24606 – [xslt 3.0] Multi-pass streaming

This is an archived snapshot of W3C's public bugzilla bug tracker, decommissioned in April 2019. Please see the home page for more details.

Bug 24606 - [xslt 3.0] Multi-pass streaming

Summary: [xslt 3.0] Multi-pass streaming

Status:	CLOSED LATER

Alias:	None

Product:	XPath / XQuery / XSLT
Classification:	Unclassified
Component:	XSLT 3.0 (show other bugs)
Version:	Last Call drafts
Hardware:	PC All

Importance:	P2 normal
Target Milestone:	---
Assignee:	Michael Kay
QA Contact:	Mailing list for public feedback on specs from XSL and XML Query WGs

URL:
Whiteboard:
Keywords:

Depends on:
Blocks:

Reported:	2014-02-10 19:40 UTC by Michael Kay
Modified:	2014-05-15 14:00 UTC (History)
CC List:	2 users (show)

See Also:

Attachments

Description Michael Kay 2014-02-10 19:40:34 UTC

This thread in the December archives remains unresolved.

See https://lists.w3.org/Archives/Member/w3c-xsl-wg/2013Dec/0028.html (member only) and subsequent thread.

We do not really have a clean way of doing multi-pass streaming in the current spec (other than relying on external frameworks like XProc to combine multiple stylesheets, of course).

The classic way of defining a multi-pass transformation in XSLT is to use variables:

<xsl:variable name="temp1">
 <xsl;stream href="input.xml">
   <some processing/>
 </xsl:stream>
</xsl;variable>
<xsl:apply-templates select="$temp1" mode="streamable"/>

But there is nothing here to say that $temp1 should be processed as a stream; indeed we encourage the idea that streamed nodes are never bound to variables.

I would be tempted to suggest something like

<xsl:pipeline>
  <xsl;stream href="input.xml">
    ...
  </xsl:stream>
  <xsl;stream>
    ...
  </xsl:stream>
</xsl:pipeline>

where each xsl:stream in the pipeline after the first takes its input from the result of the previous xsl:stream.
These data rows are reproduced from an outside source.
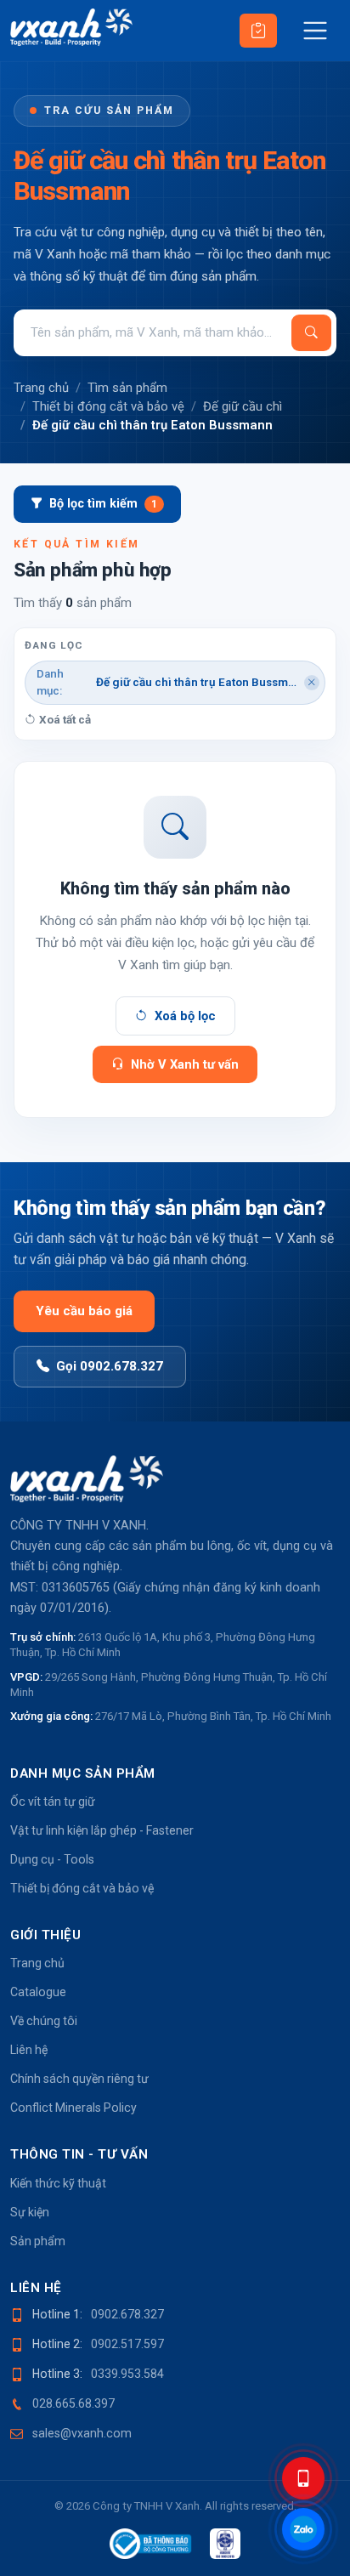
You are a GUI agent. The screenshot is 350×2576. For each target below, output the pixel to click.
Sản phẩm (37, 2241)
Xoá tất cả (65, 719)
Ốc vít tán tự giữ (52, 1801)
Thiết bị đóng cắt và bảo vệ (108, 406)
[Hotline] (303, 2478)
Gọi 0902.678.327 (109, 1366)
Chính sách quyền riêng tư (79, 2078)
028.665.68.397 (73, 2403)
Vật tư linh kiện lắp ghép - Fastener (102, 1830)
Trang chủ (41, 387)
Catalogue (38, 1992)
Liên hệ (29, 2050)
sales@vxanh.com (82, 2433)
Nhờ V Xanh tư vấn (185, 1064)
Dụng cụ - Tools (52, 1859)
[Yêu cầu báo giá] (258, 31)
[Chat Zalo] (303, 2529)
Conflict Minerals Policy (73, 2107)
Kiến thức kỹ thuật (58, 2183)
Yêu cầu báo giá (84, 1311)
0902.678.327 (127, 2314)
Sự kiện (29, 2212)
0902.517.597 (127, 2344)
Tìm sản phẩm (127, 387)
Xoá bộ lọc (185, 1016)
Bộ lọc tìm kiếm (103, 503)
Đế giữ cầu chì (242, 406)
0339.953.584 (127, 2373)
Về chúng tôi (43, 2021)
I'm trying to look around for a solution that doesn't involve new syntax, but it's hard to find one. 

* Adding "streamable="yes" to xsl;variable is a possibility but it's still new syntax, and the rules for what it means and how it can be used are potentially quite tricky.

* Some kind of coupling of xsl:result-document and xsl:stream might be possible:

  <xsl;result-document href="temp.xml" method="pipe">
    ...
  </xsl:result-document>
  <xsl;stream href="temp.xml">
    ...
  </xsl:stream>

* Or something like Saxon's next-in-chain:

<xsl:result-document next="mode2">
  <xsl:stream href="input.xml">
     ,,,
  </xsl:stream>
</xsl:result-document>

where the "next" attribute is a mode that is then used to process the result document.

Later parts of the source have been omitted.